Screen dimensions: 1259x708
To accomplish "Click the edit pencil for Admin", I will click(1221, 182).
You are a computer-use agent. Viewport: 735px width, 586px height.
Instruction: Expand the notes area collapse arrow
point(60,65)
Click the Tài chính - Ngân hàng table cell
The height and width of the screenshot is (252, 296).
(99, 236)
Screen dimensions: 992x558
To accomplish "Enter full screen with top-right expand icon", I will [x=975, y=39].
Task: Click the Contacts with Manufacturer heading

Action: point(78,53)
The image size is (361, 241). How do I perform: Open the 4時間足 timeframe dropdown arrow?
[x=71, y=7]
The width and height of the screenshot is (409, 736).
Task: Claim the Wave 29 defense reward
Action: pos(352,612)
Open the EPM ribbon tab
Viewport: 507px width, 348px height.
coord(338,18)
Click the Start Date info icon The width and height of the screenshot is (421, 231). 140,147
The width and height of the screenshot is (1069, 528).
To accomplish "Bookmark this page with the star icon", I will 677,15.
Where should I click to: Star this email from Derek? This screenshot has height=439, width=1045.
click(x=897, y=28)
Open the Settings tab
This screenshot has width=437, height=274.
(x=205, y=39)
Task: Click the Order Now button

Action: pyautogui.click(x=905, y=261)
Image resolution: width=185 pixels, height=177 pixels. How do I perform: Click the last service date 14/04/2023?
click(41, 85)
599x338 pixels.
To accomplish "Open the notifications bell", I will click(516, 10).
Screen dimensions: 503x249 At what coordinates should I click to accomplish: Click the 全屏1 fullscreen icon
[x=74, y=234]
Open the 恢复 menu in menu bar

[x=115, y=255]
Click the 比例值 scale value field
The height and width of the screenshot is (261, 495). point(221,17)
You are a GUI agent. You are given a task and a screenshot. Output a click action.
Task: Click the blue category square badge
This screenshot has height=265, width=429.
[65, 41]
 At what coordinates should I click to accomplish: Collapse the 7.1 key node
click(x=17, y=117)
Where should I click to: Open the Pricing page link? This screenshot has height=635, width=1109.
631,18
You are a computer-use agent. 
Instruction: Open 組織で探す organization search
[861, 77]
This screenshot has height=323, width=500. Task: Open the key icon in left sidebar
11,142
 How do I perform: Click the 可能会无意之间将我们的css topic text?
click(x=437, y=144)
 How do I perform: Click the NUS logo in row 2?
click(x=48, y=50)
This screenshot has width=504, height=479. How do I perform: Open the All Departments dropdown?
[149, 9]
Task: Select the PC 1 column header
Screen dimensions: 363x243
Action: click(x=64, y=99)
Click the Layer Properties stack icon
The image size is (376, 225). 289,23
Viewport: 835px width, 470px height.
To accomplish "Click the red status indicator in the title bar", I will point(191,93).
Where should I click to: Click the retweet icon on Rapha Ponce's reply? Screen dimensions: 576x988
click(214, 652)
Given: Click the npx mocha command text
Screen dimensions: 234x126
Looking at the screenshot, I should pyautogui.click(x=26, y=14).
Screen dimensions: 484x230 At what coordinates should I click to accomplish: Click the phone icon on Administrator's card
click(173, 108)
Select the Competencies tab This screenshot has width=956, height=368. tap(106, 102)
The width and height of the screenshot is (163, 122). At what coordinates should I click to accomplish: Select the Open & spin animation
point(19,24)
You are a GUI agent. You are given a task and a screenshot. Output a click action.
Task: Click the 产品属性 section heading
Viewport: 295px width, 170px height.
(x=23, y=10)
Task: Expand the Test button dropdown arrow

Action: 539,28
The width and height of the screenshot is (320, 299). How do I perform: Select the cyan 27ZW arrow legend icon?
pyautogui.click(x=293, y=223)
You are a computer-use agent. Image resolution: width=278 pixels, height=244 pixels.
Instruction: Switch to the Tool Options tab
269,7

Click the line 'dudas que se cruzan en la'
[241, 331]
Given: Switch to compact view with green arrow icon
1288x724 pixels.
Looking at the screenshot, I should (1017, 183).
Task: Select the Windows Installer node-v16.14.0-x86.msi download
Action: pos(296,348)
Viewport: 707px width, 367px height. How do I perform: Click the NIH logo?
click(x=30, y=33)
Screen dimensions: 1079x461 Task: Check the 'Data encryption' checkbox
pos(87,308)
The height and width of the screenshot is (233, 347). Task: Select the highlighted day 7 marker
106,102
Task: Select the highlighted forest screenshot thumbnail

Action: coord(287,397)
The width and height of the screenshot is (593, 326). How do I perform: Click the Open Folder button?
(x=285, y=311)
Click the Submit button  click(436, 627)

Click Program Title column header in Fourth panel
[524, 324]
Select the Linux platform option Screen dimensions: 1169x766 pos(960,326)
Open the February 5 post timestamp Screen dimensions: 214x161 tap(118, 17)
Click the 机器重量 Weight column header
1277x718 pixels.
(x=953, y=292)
■ ■ ■ ■ ■
Start to finish, give the listing again exactly.

■ **ANSWER FOR THE TASK**
Screen dimensions: 1259x708
To accomplish "Click the edit pencil for Admin", I will click(1221, 182).
You are a computer-use agent. Viewport: 735px width, 586px height.
Instruction: Expand the notes area collapse arrow
point(60,65)
Click the Tài chính - Ngân hàng table cell
The height and width of the screenshot is (252, 296).
(99, 236)
Screen dimensions: 992x558
To accomplish "Enter full screen with top-right expand icon", I will [x=975, y=39].
Task: Click the Contacts with Manufacturer heading

Action: point(78,53)
The image size is (361, 241). How do I perform: Open the 4時間足 timeframe dropdown arrow?
[x=71, y=7]
The width and height of the screenshot is (409, 736).
Task: Claim the Wave 29 defense reward
Action: pos(352,612)
Open the EPM ribbon tab
Viewport: 507px width, 348px height.
coord(338,18)
Click the Start Date info icon The width and height of the screenshot is (421, 231). 140,147
The width and height of the screenshot is (1069, 528).
To accomplish "Bookmark this page with the star icon", I will 677,15.
Where should I click to: Star this email from Derek? This screenshot has height=439, width=1045.
click(x=897, y=28)
Open the Settings tab
This screenshot has width=437, height=274.
(x=205, y=39)
Task: Click the Order Now button

Action: pyautogui.click(x=905, y=261)
Image resolution: width=185 pixels, height=177 pixels. How do I perform: Click the last service date 14/04/2023?
click(41, 85)
599x338 pixels.
To accomplish "Open the notifications bell", I will click(516, 10).
Screen dimensions: 503x249 At what coordinates should I click to accomplish: Click the 全屏1 fullscreen icon
[x=74, y=234]
Open the 恢复 menu in menu bar

[x=115, y=255]
Click the 比例值 scale value field
The height and width of the screenshot is (261, 495). point(221,17)
You are a GUI agent. You are given a task and a screenshot. Output a click action.
Task: Click the blue category square badge
This screenshot has height=265, width=429.
[65, 41]
 At what coordinates should I click to accomplish: Collapse the 7.1 key node
click(x=17, y=117)
Where should I click to: Open the Pricing page link? This screenshot has height=635, width=1109.
631,18
You are a computer-use agent. 
Instruction: Open 組織で探す organization search
[861, 77]
This screenshot has height=323, width=500. Task: Open the key icon in left sidebar
11,142
 How do I perform: Click the 可能会无意之间将我们的css topic text?
click(x=437, y=144)
 How do I perform: Click the NUS logo in row 2?
click(x=48, y=50)
This screenshot has width=504, height=479. How do I perform: Open the All Departments dropdown?
[149, 9]
Task: Select the PC 1 column header
Screen dimensions: 363x243
Action: click(x=64, y=99)
Click the Layer Properties stack icon
The image size is (376, 225). 289,23
Viewport: 835px width, 470px height.
To accomplish "Click the red status indicator in the title bar", I will point(191,93).
Where should I click to: Click the retweet icon on Rapha Ponce's reply? Screen dimensions: 576x988
click(214, 652)
Given: Click the npx mocha command text
Screen dimensions: 234x126
Looking at the screenshot, I should pyautogui.click(x=26, y=14).
Screen dimensions: 484x230 At what coordinates should I click to accomplish: Click the phone icon on Administrator's card
click(173, 108)
Select the Competencies tab This screenshot has width=956, height=368. tap(106, 102)
The width and height of the screenshot is (163, 122). At what coordinates should I click to accomplish: Select the Open & spin animation
point(19,24)
You are a GUI agent. You are given a task and a screenshot. Output a click action.
Task: Click the 产品属性 section heading
Viewport: 295px width, 170px height.
(x=23, y=10)
Task: Expand the Test button dropdown arrow

Action: 539,28
The width and height of the screenshot is (320, 299). How do I perform: Select the cyan 27ZW arrow legend icon?
pyautogui.click(x=293, y=223)
You are a computer-use agent. Image resolution: width=278 pixels, height=244 pixels.
Instruction: Switch to the Tool Options tab
269,7

Click the line 'dudas que se cruzan en la'
[241, 331]
Given: Switch to compact view with green arrow icon
1288x724 pixels.
Looking at the screenshot, I should (1017, 183).
Task: Select the Windows Installer node-v16.14.0-x86.msi download
Action: pos(296,348)
Viewport: 707px width, 367px height. How do I perform: Click the NIH logo?
click(x=30, y=33)
Screen dimensions: 1079x461 Task: Check the 'Data encryption' checkbox
pos(87,308)
The height and width of the screenshot is (233, 347). Task: Select the highlighted day 7 marker
106,102
Task: Select the highlighted forest screenshot thumbnail

Action: coord(287,397)
The width and height of the screenshot is (593, 326). How do I perform: Click the Open Folder button?
(x=285, y=311)
Click the Submit button  click(436, 627)

Click Program Title column header in Fourth panel
[524, 324]
Select the Linux platform option Screen dimensions: 1169x766 pos(960,326)
Open the February 5 post timestamp Screen dimensions: 214x161 tap(118, 17)
Click the 机器重量 Weight column header
1277x718 pixels.
(x=953, y=292)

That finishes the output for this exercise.